First mistake? To find the bar a little full and climb the stairs to the more, well, restaurantish area of the restaurant. Second? To order, pretty much by accident, what turned out to be the most expensive item on the menu, perhaps the only expensive item on the menu.
We tried to explain to the waiter that we just wanted a plate of langoustines. He pointed to a line on the menu that started with shrimps and ended with a price of €16. No langoustines, so we asked for some to be served as an extra.
I know langoustines are not cheap, unless you buy those tiny frozen ones from Morrisons. But since we wanted only one serving between two, and chose a bottle of the the basic house white, we were expecting a fairly modest bill. What we were not expecting was for la dolorosa to be quite so dolorous. It came to a whopping €206.
It is not entirely clear at what point of the ordering process the misunderstanding occurred.
But the waiter thought we had asked for the seafood grill, and that was a catch that weighed in at €144 per kg. And since we wanted two langoustines each, not one, that took us up to 1.3kg.
We had what is shown in the photograph. Shrimps and prawns of various kinds, plus those 18 carat langoustines.

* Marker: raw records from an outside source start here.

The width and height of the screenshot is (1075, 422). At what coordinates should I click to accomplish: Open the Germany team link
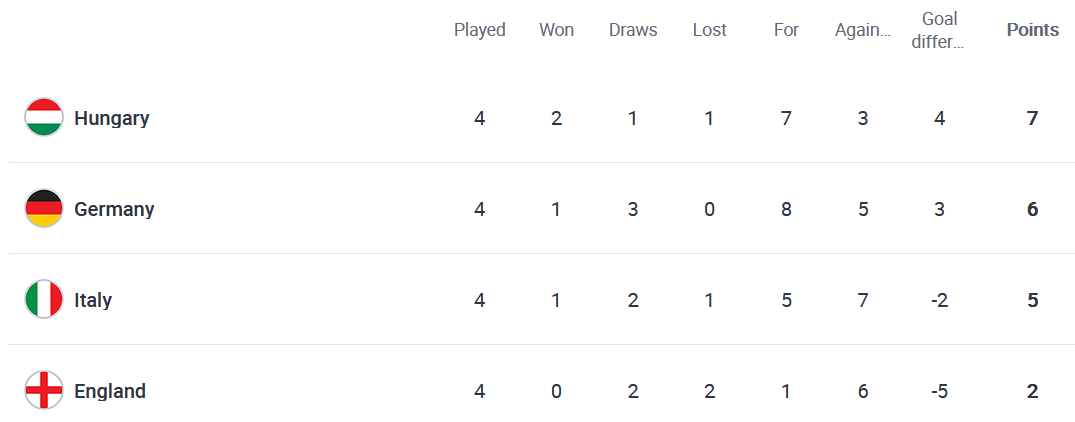[114, 209]
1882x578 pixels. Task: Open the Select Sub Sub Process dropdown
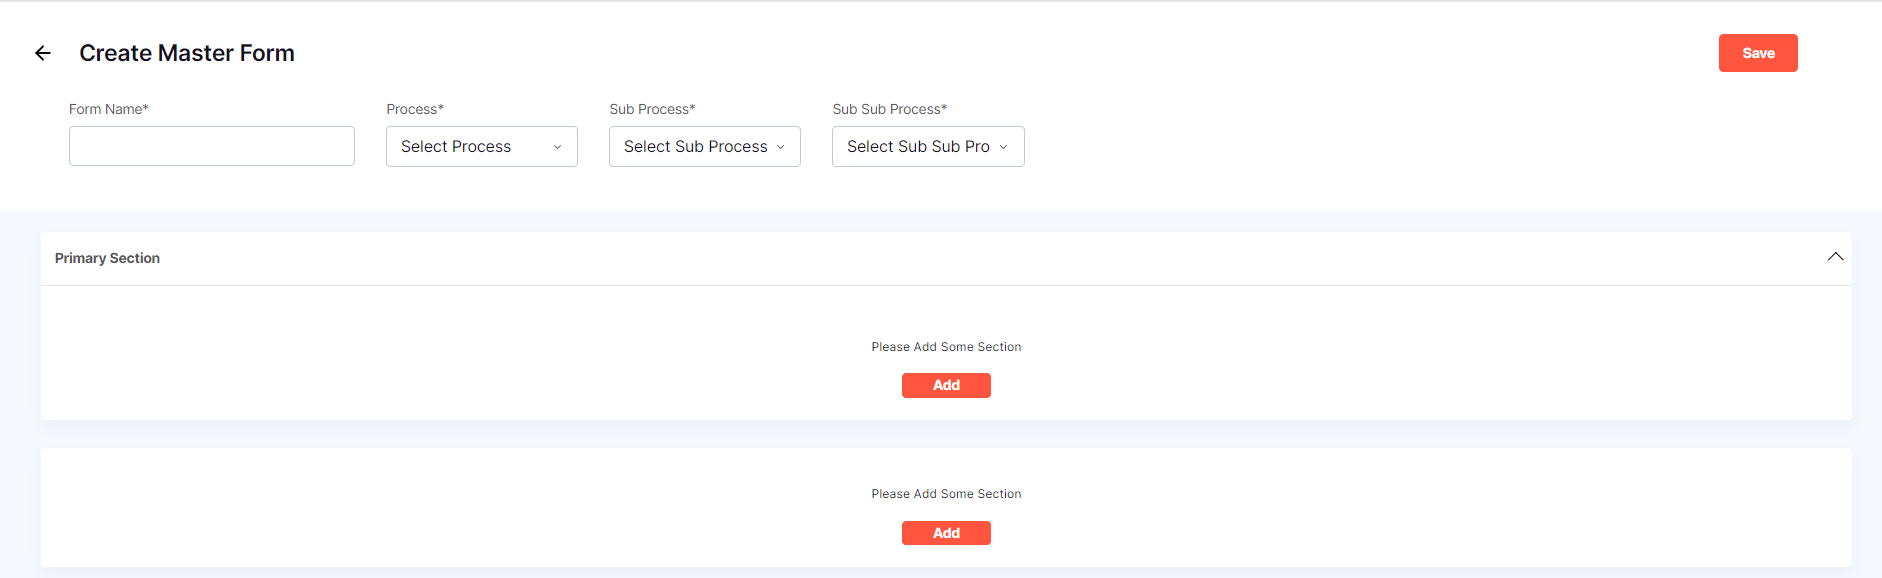(927, 146)
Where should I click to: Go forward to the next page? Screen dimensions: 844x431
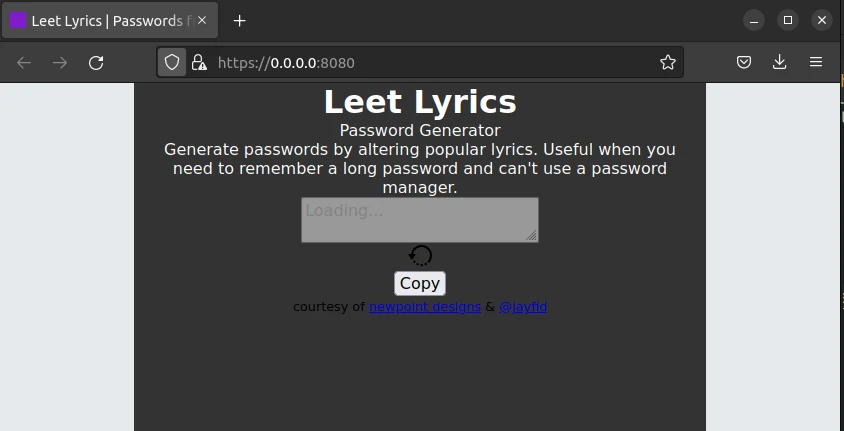[60, 63]
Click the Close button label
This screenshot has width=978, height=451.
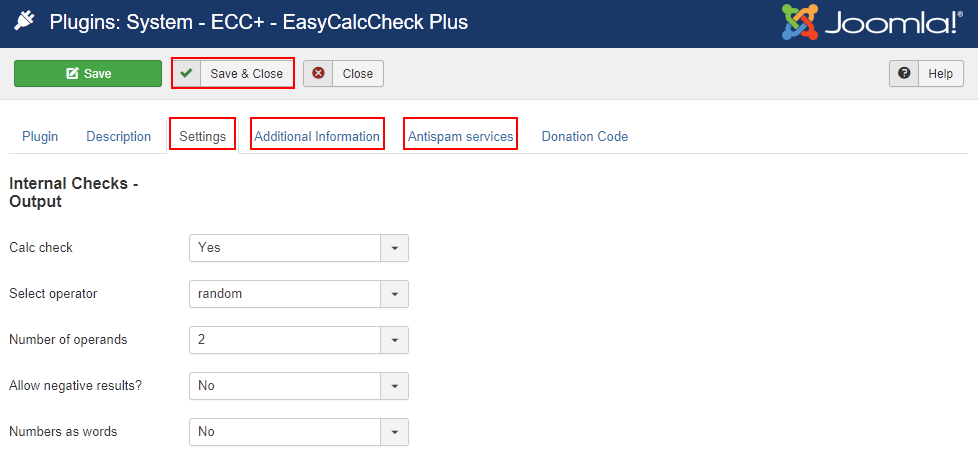(357, 74)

It was fairly enjoyable, though greasy and certainly nothing special and certainly, certainly, certainly not worth any kind of €187 let alone a near-parity-with-the-pound €187 (€10 more for one dish, that is to say, than the cost of that three-course lunch for three at the Ritz).

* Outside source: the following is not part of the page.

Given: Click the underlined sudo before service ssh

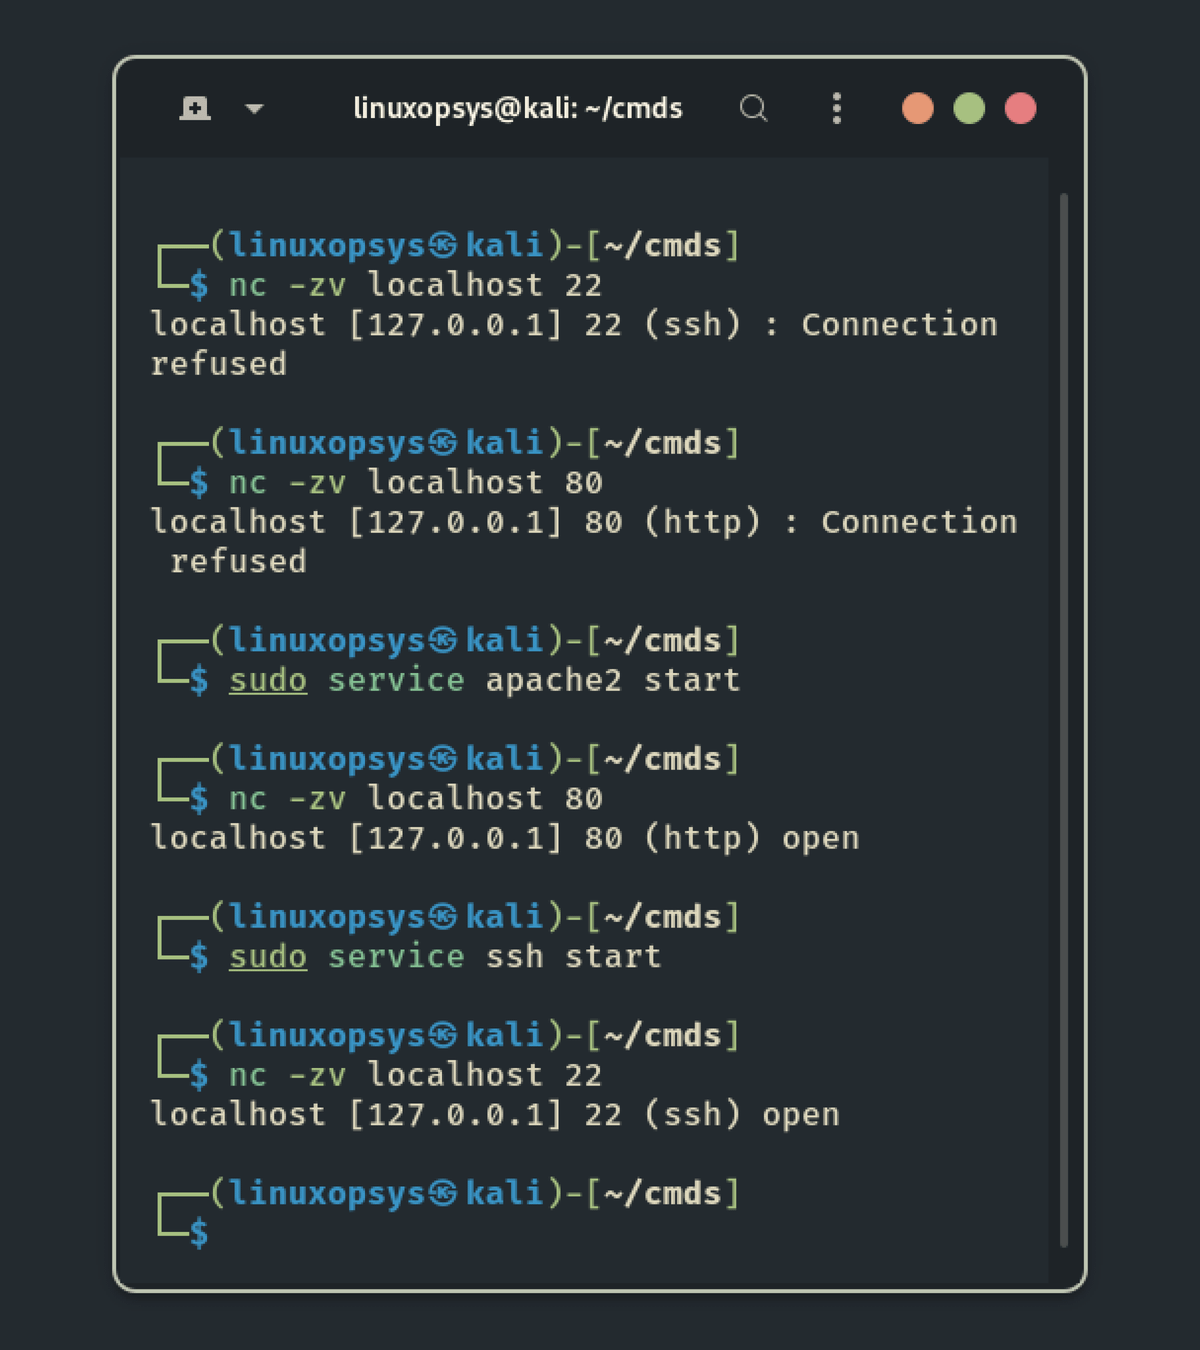Looking at the screenshot, I should pos(267,957).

If writing about it offers any therapeutic benefit, I should be feeling better soon, since I have already given an account of my costly evening out in The National.
There, as here, I point no accusing finger at the restaurant or waiter. It would require an advanced weakness for cynicism to think we were deliberately hoodwinked. We thought we were ordering one thing, the waiter thought we were pushing the boat out for something else entirely. He'd even pointed to the photograph reproduced grainily above; more fool us for thinking that little lot was just a plate of shrimps.
But if ever I return to the Marisqueria, it will be to stay in the bar, however crowded, and pretend I like oysters after all.